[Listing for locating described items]
○ ○ ○ ○ ○

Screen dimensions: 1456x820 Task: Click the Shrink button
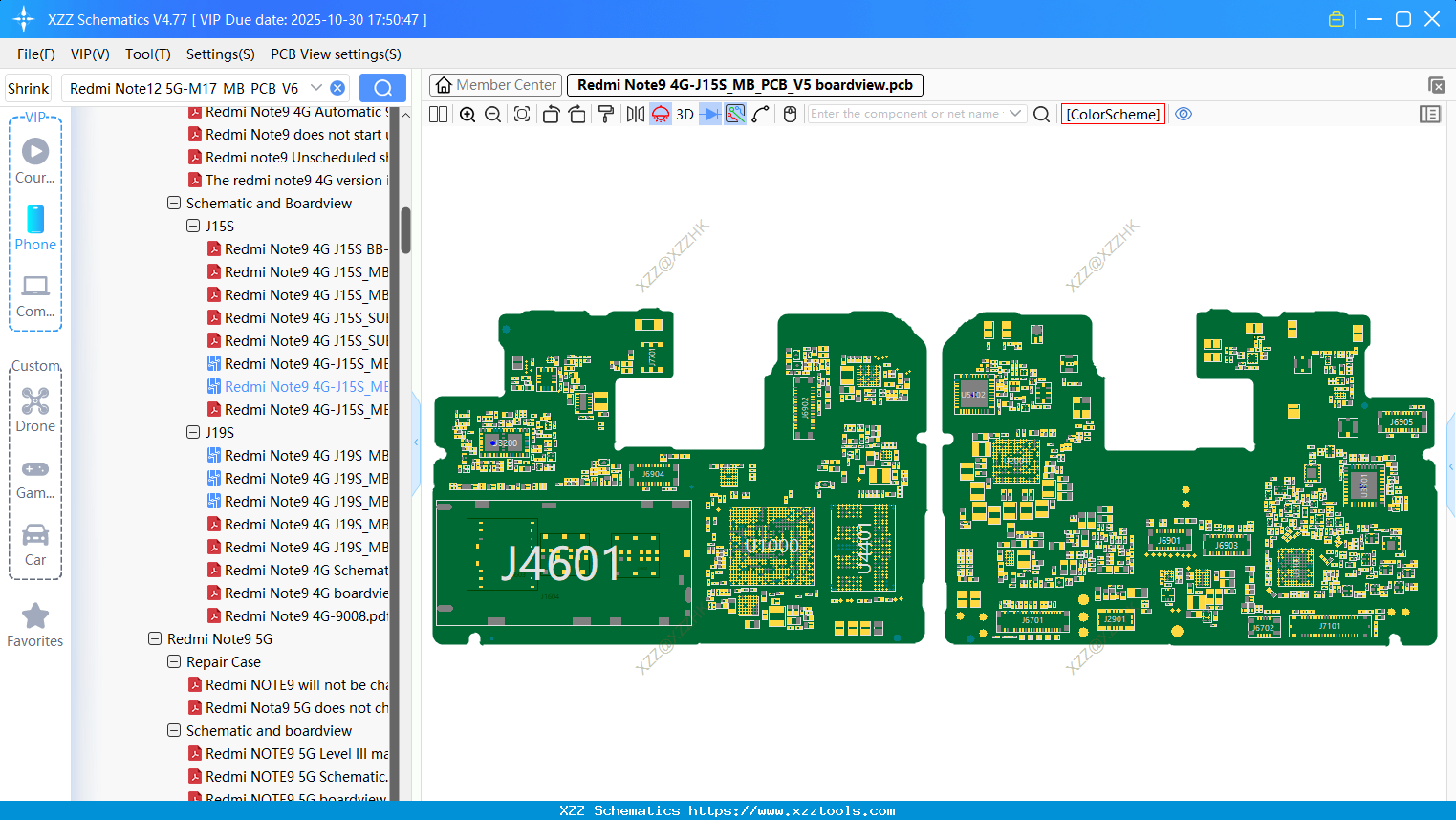pos(28,87)
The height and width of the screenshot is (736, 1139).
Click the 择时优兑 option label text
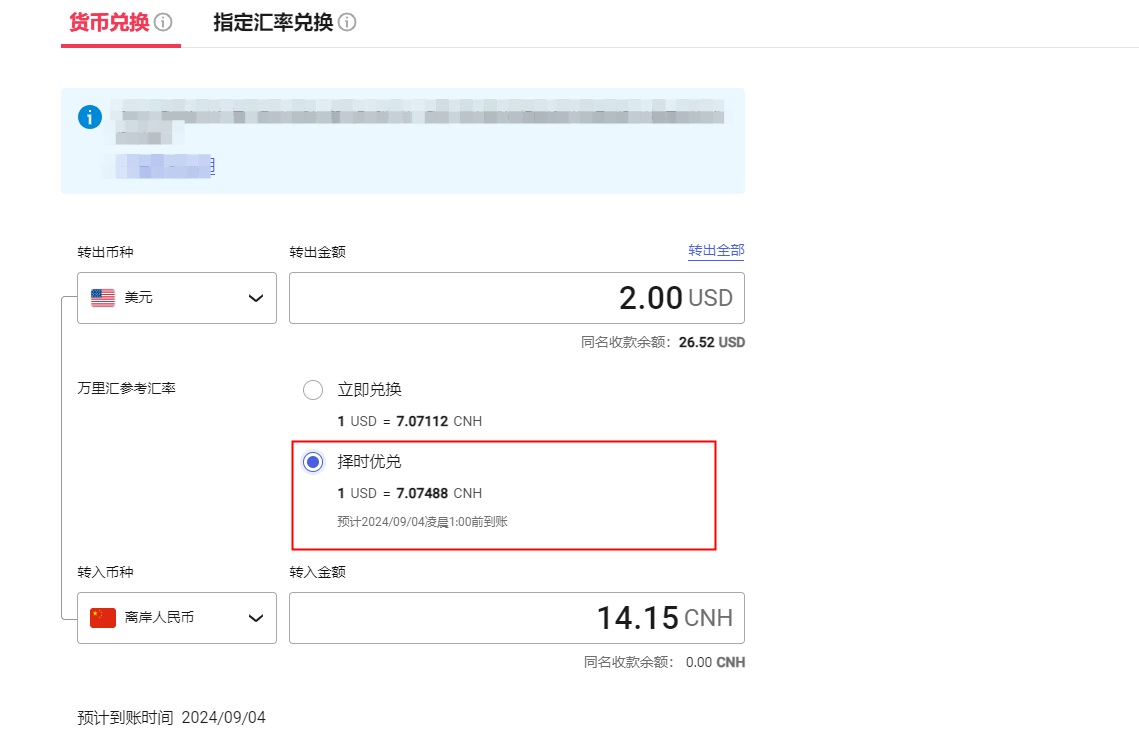tap(369, 462)
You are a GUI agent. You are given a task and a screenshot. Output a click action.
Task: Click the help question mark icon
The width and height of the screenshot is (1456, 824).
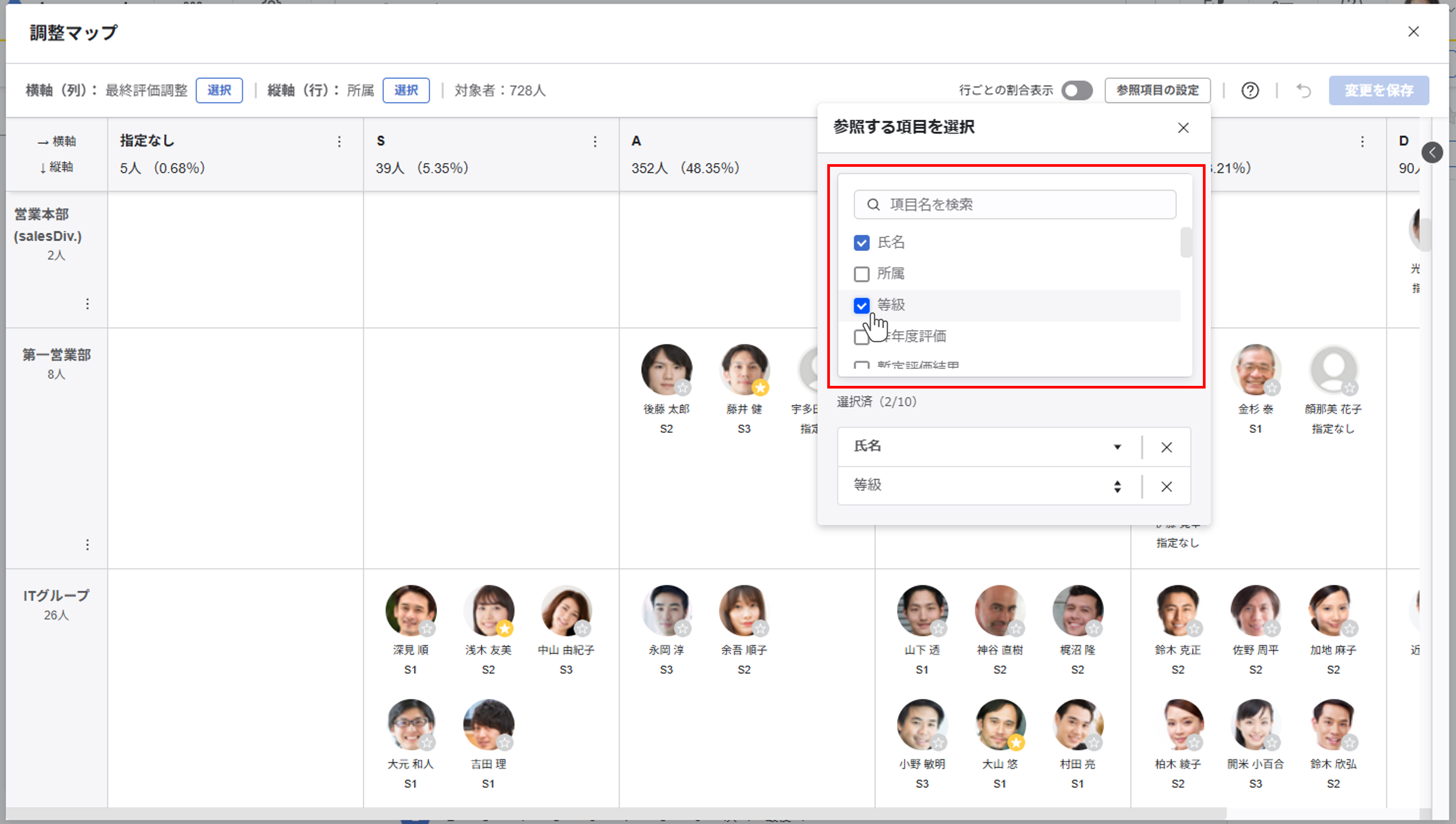click(1250, 91)
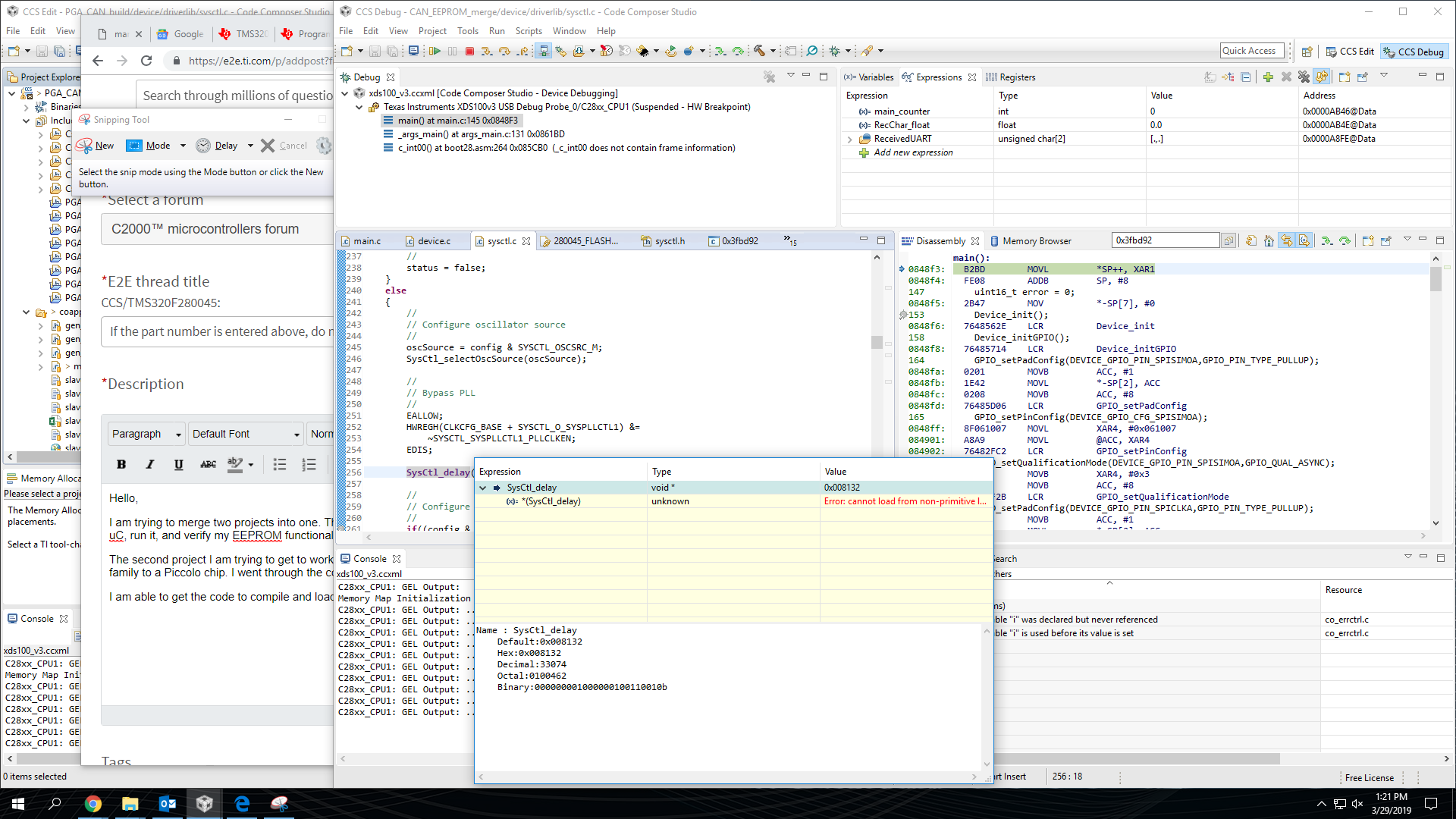Open the Build hammer dropdown arrow

[x=773, y=51]
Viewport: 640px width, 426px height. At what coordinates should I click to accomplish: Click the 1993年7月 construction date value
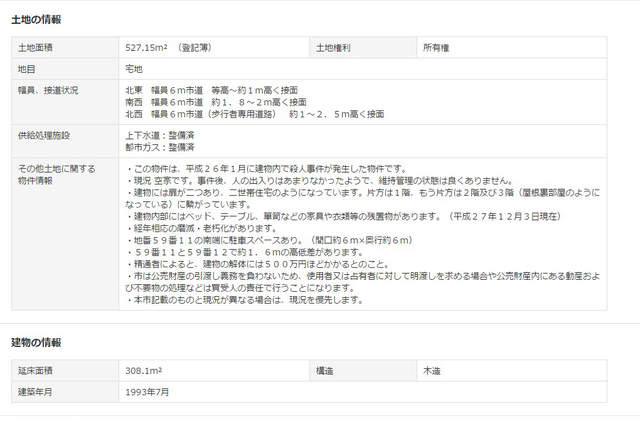[147, 391]
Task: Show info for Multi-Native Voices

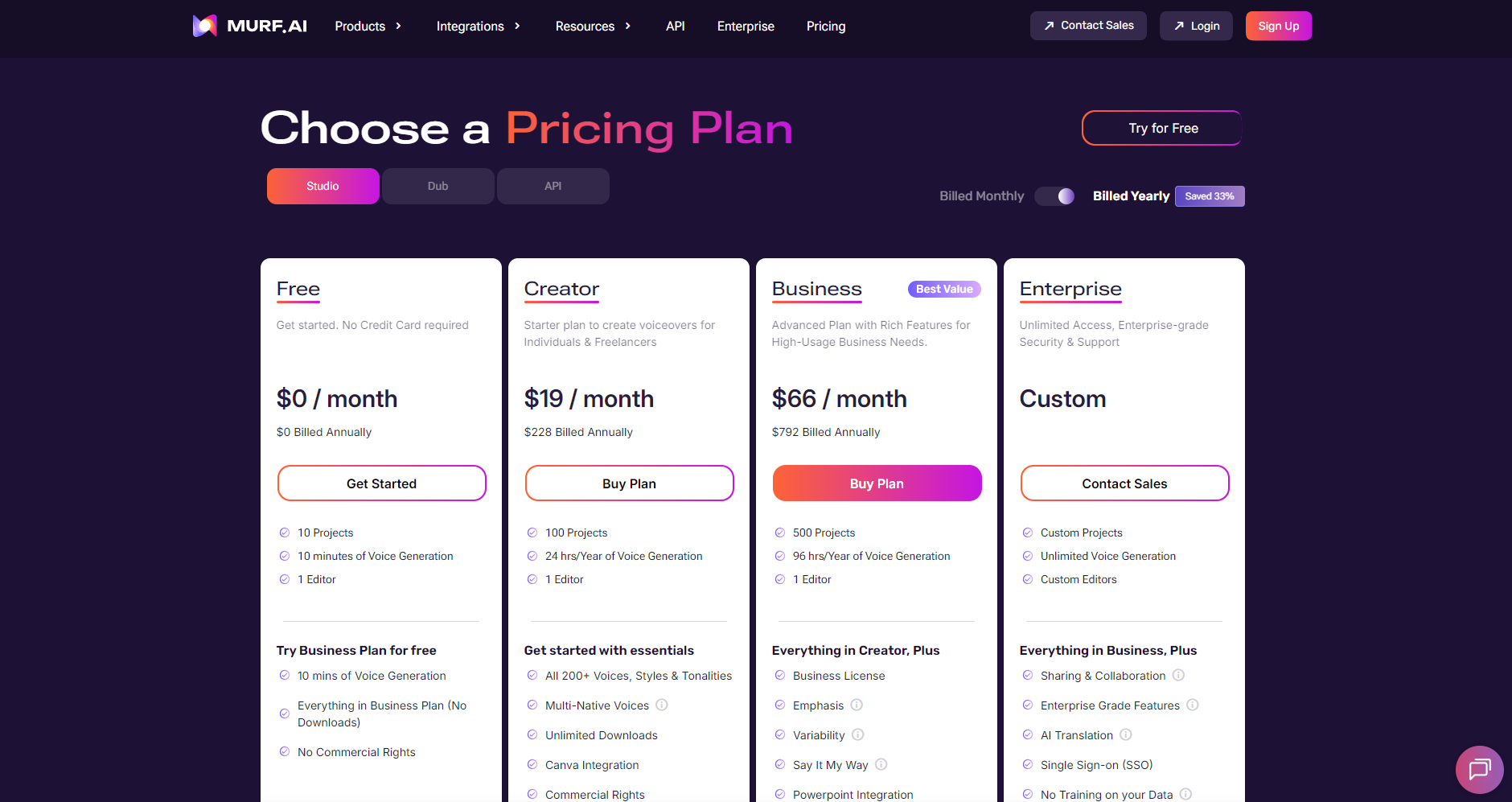Action: pos(662,705)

○ ○ ○ ○ ○

§ **Problem to work on**
Return every line of the listing verbatim, leaving out the pictures.

§ **The result**
Screen dimensions: 1456x820 Task: Click the Shrink button
pos(28,87)
The height and width of the screenshot is (736, 1139).
Click the 择时优兑 option label text
tap(369, 462)
You are a GUI agent. You are given a task and a screenshot. Output a click action.
Task: Click the help question mark icon
The width and height of the screenshot is (1456, 824).
click(1250, 91)
Open the Build hammer dropdown arrow

[x=773, y=51]
Viewport: 640px width, 426px height. At what coordinates should I click to accomplish: Click the 1993年7月 construction date value
[147, 391]
Task: Show info for Multi-Native Voices

Action: pos(662,705)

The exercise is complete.